Northern Ireland, 1971. A year before the infamous “Bloody Sunday,”
tensions between Catholics and Protestants are reaching a boiling point. A young British paratrooper (Jack O’Connell)
is sent with his squad to maintain order and assist the local constabulary with
a house-to-house search in Catholic-controlled west Belfast. His young and wet-behind-the-ears leftenant
told them to ditch their riot gear and don their berets because “we need to go
out there and reassure people. We're here to protect them. We need to look them
in the eye and tell them that.” Whoo boy, just what could possibly go wrong?
''71,' first-time French helmer Yann Demange’s
superbly crafted and tightly paced historical melodrama, is cut from the same cloth as Walter Hill's 'Southern Comfort,' a heady cocktail of adrenaline-fueled survival story
mixed with a riveting cat-and-mouse hunt through the
mean streets of west Belfast. Taut and
nail-bitingly suspenseful, '’71' paints a vivid and sobering picture of the religious tensions
and political upheavals in Northern Ireland at a time when enemies can
become friends and the loyalties of “friends” can be questionable.

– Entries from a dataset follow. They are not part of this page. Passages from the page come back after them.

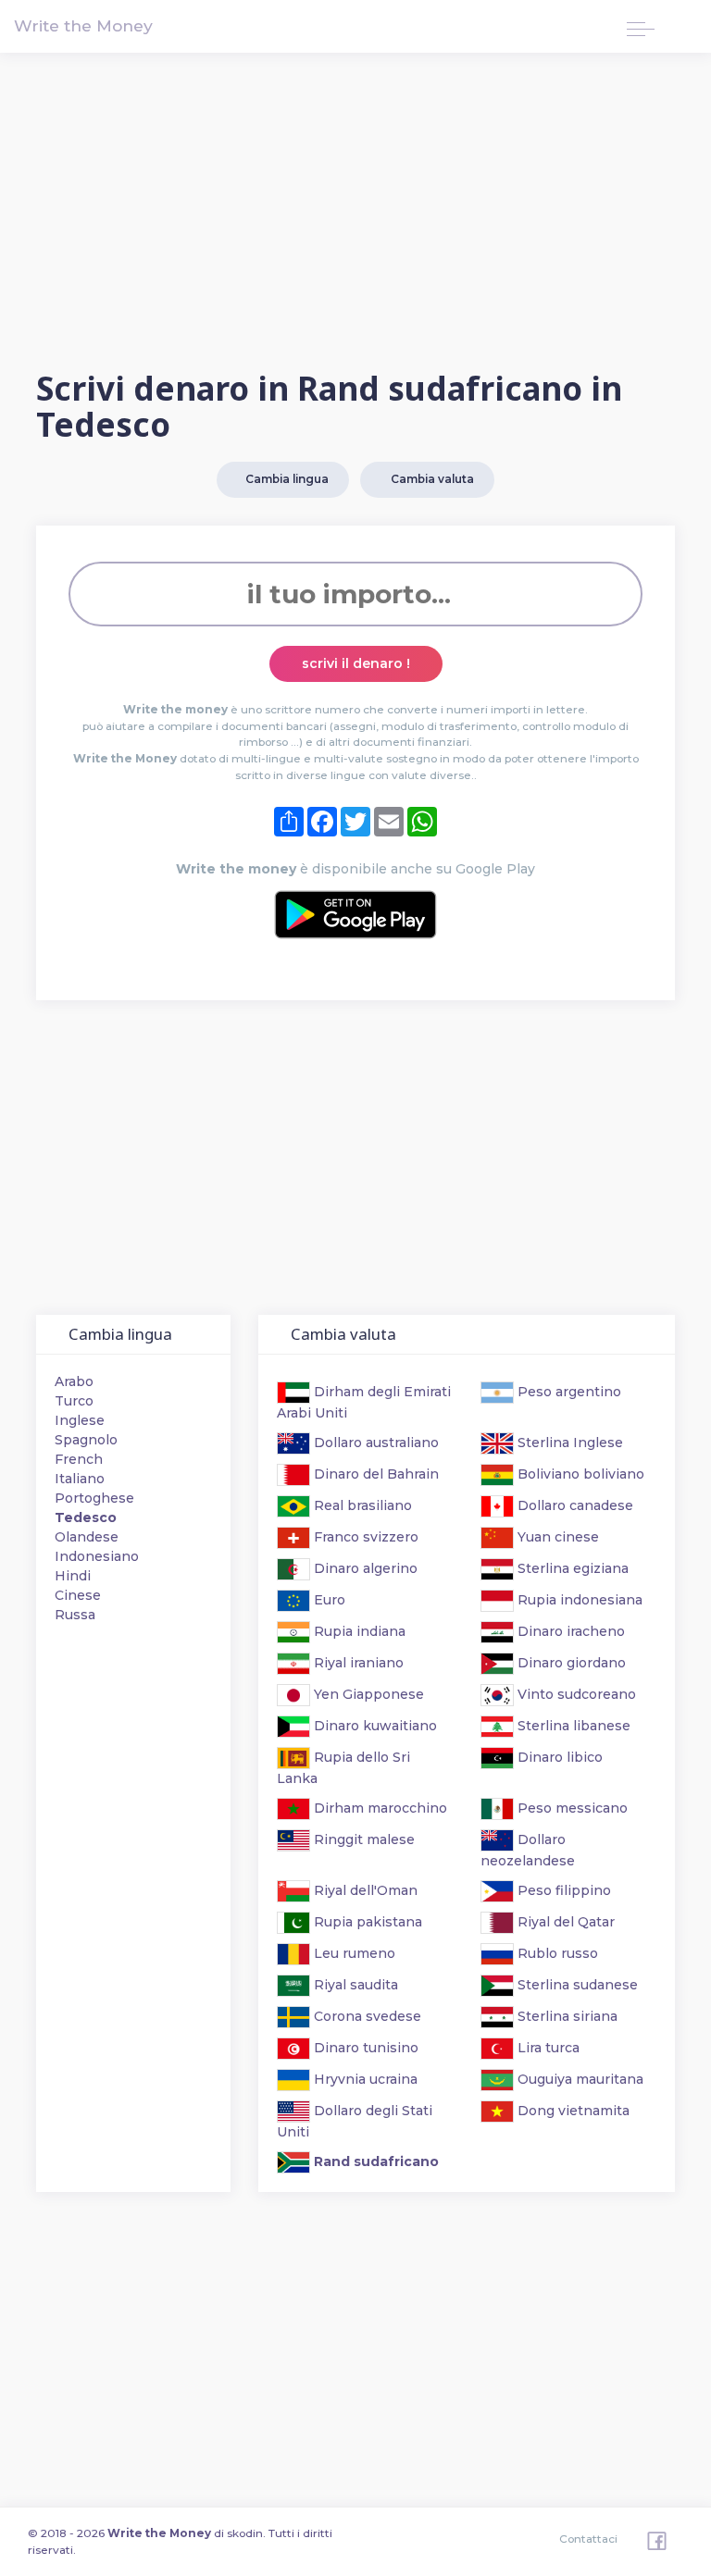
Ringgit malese (362, 1839)
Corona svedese (365, 2016)
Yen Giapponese (367, 1694)
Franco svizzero (364, 1537)
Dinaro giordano (570, 1662)
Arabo (74, 1381)
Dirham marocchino (378, 1808)
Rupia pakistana (366, 1921)
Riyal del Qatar (564, 1921)
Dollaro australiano (374, 1442)
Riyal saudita (354, 1984)
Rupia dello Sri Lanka (343, 1768)
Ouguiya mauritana (578, 2079)
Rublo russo (556, 1953)
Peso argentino (567, 1391)
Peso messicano (571, 1808)
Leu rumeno (352, 1953)
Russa (75, 1614)
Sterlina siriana (565, 2016)
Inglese (80, 1420)
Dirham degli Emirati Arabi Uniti (364, 1402)
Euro (327, 1599)
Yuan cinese (556, 1537)
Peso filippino (562, 1890)
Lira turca (547, 2047)
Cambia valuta (429, 479)
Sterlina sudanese (576, 1984)
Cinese (78, 1595)
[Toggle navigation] (640, 26)
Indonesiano (97, 1556)
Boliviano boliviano (579, 1474)
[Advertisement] (355, 213)
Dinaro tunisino (364, 2047)
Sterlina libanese (572, 1725)
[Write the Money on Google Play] (355, 914)
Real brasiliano (361, 1505)
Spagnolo (86, 1439)
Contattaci (588, 2538)
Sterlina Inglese (568, 1442)
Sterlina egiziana (571, 1568)
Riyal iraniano (357, 1662)
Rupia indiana (357, 1631)
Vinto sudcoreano (575, 1694)
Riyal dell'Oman (364, 1890)
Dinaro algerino (364, 1568)
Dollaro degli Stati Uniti (354, 2121)
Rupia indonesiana (578, 1599)
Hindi (73, 1575)
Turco (74, 1401)
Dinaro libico (558, 1757)
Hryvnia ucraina (364, 2079)
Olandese (86, 1537)
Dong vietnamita (572, 2110)
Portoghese (94, 1498)
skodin (245, 2533)
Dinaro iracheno (569, 1631)
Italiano (80, 1478)
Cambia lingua (286, 479)
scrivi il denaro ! (356, 663)
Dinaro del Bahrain (374, 1474)
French (79, 1459)
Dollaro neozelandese (527, 1850)
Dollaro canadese (573, 1505)
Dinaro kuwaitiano (373, 1725)
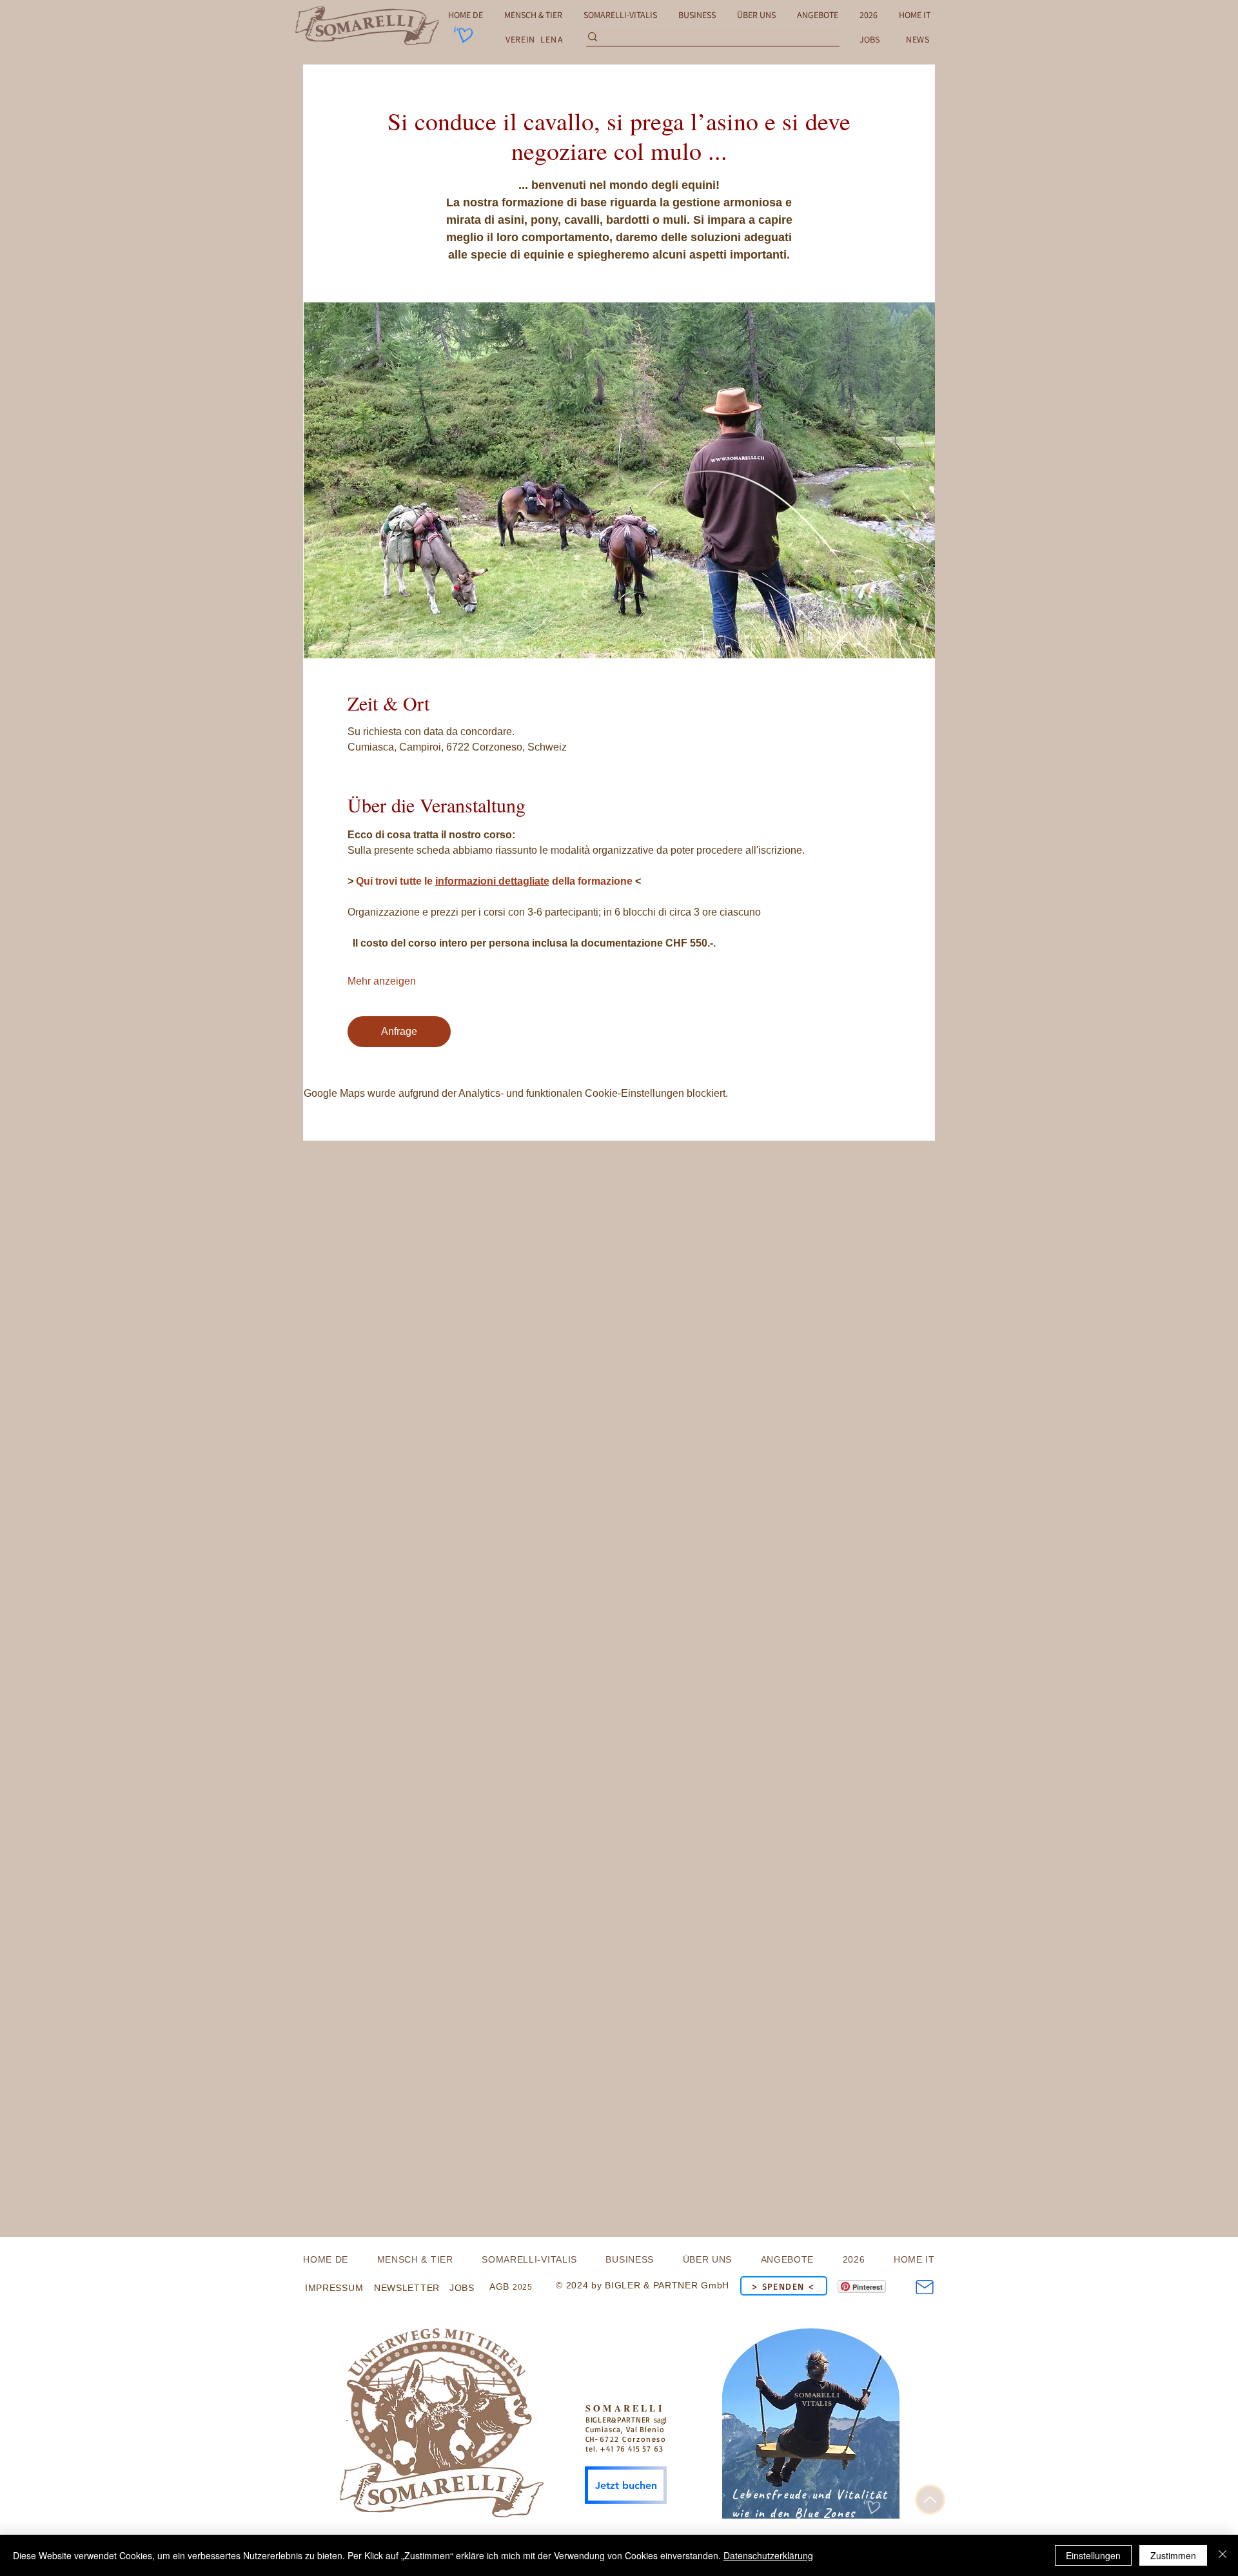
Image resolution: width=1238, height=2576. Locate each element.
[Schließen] (1222, 2555)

Jack O’Connell, who recently portrayed yank
Louie Zamperini in Angelina Jolie’s ‘Unbroken,’ proved once again that he’s a
talented young Brit actor to keep an eye on, delivering a compelling and believable
performance as the hapless soldier-in-peril trapped deep inside hostile territory trying to survive.
From the opening scene of his
army training to his final deliverance, '’71' grabs us and never lets go. While there are scenes of brutal violence,
including a bombing at a loyalist pub by the IRA, there are also moments of
kindness, such as a former medic and his daughter patching up our badly injured
protagonist. By far my favorite scene in
the movie is a furious foot chase through the streets and alleyways of Belfast
the likes of which we haven’t seen on celluloid since Keanu Reeves' undercover FBI agent doggedly pursued Patrick
Swayze's bank robber in Kathryn Bigelow’s 1991 surf noir crime thriller ‘Point Break.’